The authors comment that hazard ratios in the 2 cohorts did not differ substantially comparing women younger than 60 years of age at baseline and those older than age 60, or comparing women less than 10 years from menopause with women 10 or more years distant from menopause. But we know that the number of women in the younger age group and those close to the age of menopause was very small in the clinical trial. Is there sufficient statistical power to make this statement? In fact, in the adjudicated results from the clinical trial, the WHI reported that the test for trend was significant, indicating evidence of protection against coronary events in the younger women on hormone therapy.3
Another concern is the application of "adjudication." We know that when the coronary disease diagnoses were adjudicated by a central committee (with a change in 10% of the diagnoses of myocardial infarction), the increased risk for coronary events lost its statistical significance.3 The current WHI report indicates that only a fraction of the outcomes in the observational study were adjudicated. How big was that fraction, and unless a similar process and rate of adjudication are applied to the 2 studies, is this comparing apples and oranges?

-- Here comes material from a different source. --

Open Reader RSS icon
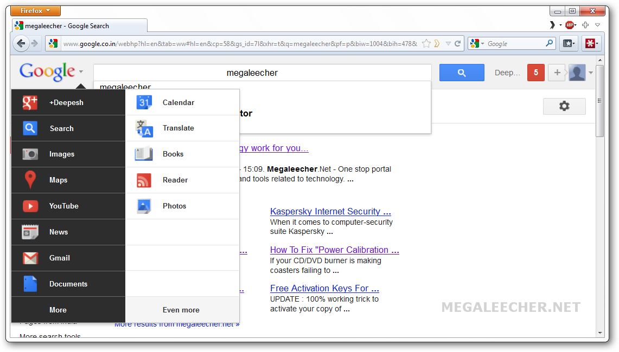 click(x=144, y=180)
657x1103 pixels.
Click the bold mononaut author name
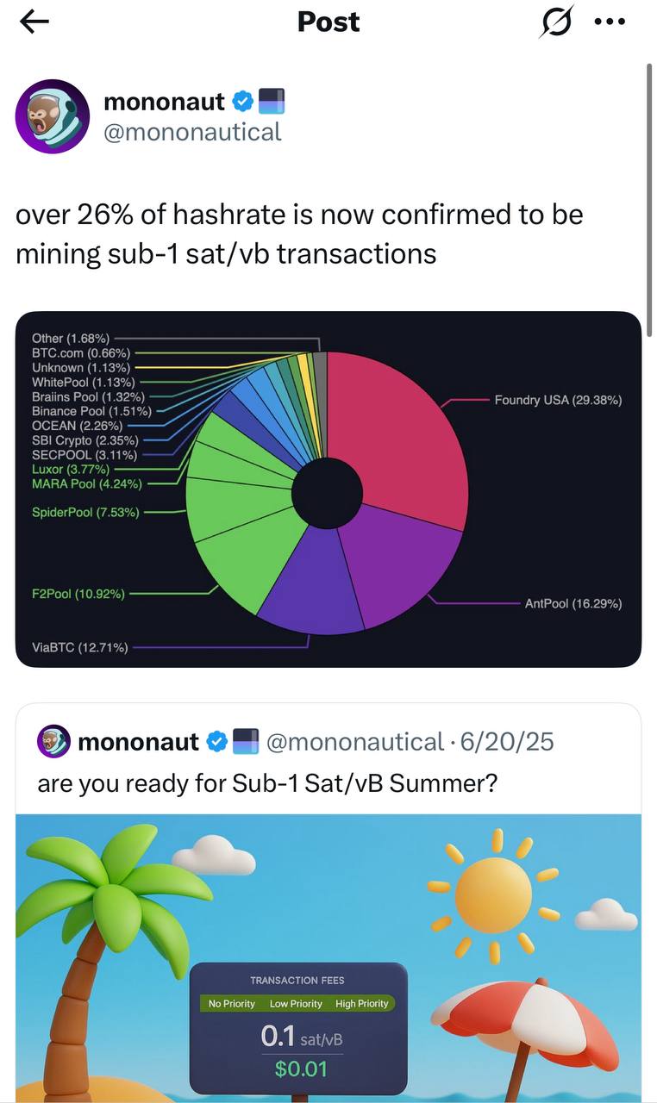click(x=164, y=102)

There is one more important observation. In this report from the WHI, the hazard ratios for coronary heart disease and stroke in the clinical trial estrogen-progestin arm do not achieve statistical significance. When the magnitude of an effect is influenced from one report to another not only by the process of adjudication, but by various statistical adjustments, does not that mean that the strength of the finding is relatively weak, that the data are not robust?

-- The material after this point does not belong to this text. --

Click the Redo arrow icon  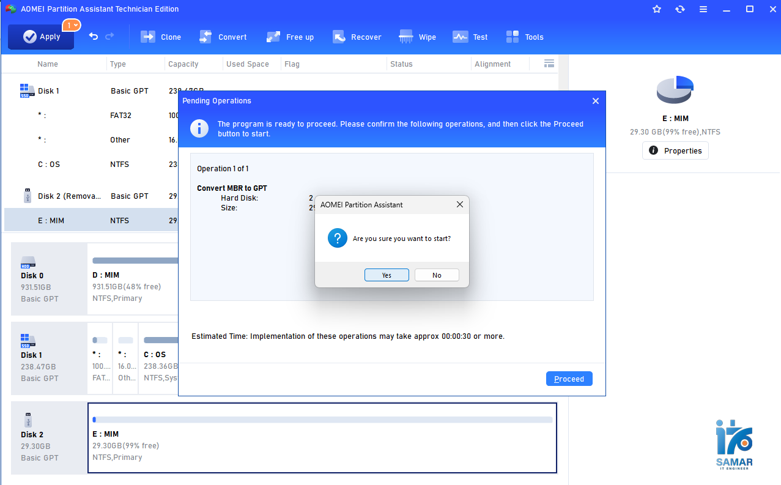[110, 37]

I hope that in the coming months, we will see reviews from epidemiologists regarding the statistical exercises in this report. Until then, I am not convinced that the observational arm data indicating a reduction in cardiovascular events are not more in harmony with the general population of women for whom we prescribe hormone therapy (in contrast to the clinical trial arm results). The WHI overall results have been consistent with 20 years of research, except for the cardiovascular data. When corrected for age and state of health, there is reason to believe that the WHI cardiovascular data do agree with 20 years of research. Isn’t that more logical? A team of epidemiologists from the United Kingdom has argued that only cardiovascular disease is impacted by socioeconomic circumstances, and the observational studies on this subject have not controlled for this factor.6 But this current report from the WHI adjusted for every factor, including education, family income, and social functioning-and there still was a reduction in cardiovascular risk with hormone therapy in the observational arm, and evidence that the benefit increased with increasing duration of exposure.
References
- Prentice RL, et al. Combined postmenopausal hormone therapy and cardiovascular disease: toward resolving the discrepancy between observational studies and the Women’s Health Initiative clinical trial. Am J Epidemiol. 2005;162:404-414.
- Petitti DB, Freedman DA. Invited commentary: how far can epidemiologists get with statistical adjustment? Am J Epidemiol. 2005;162:415-418.
- Manson JE, et al. Estrogen plus progestin and the risk of coronary heart disease. N Engl J Med. 2003;349:523-534.
- Chilvers CE, et al. Post menopausal hormone replacement therapy and risk of acute myocardial infarction—a case control study of women in the East Midlands, UK. Eur Heart J. 2003;24:2197-2205.
- The Women’s Health Initiative Steering Committee. Effects of conjugated equine estrogen in postmenopausal women with hysterectomy. The Women’s Health Initiative Randomized Controlled Trial. JAMA. 2004;291:1701-1712.
- Lawlor DA, et al. Commentary: the hormone replacement-coronary heart disease conundrum: is this the death of observational epidemiology? Int J Epidemiol. 2004;33:464-467.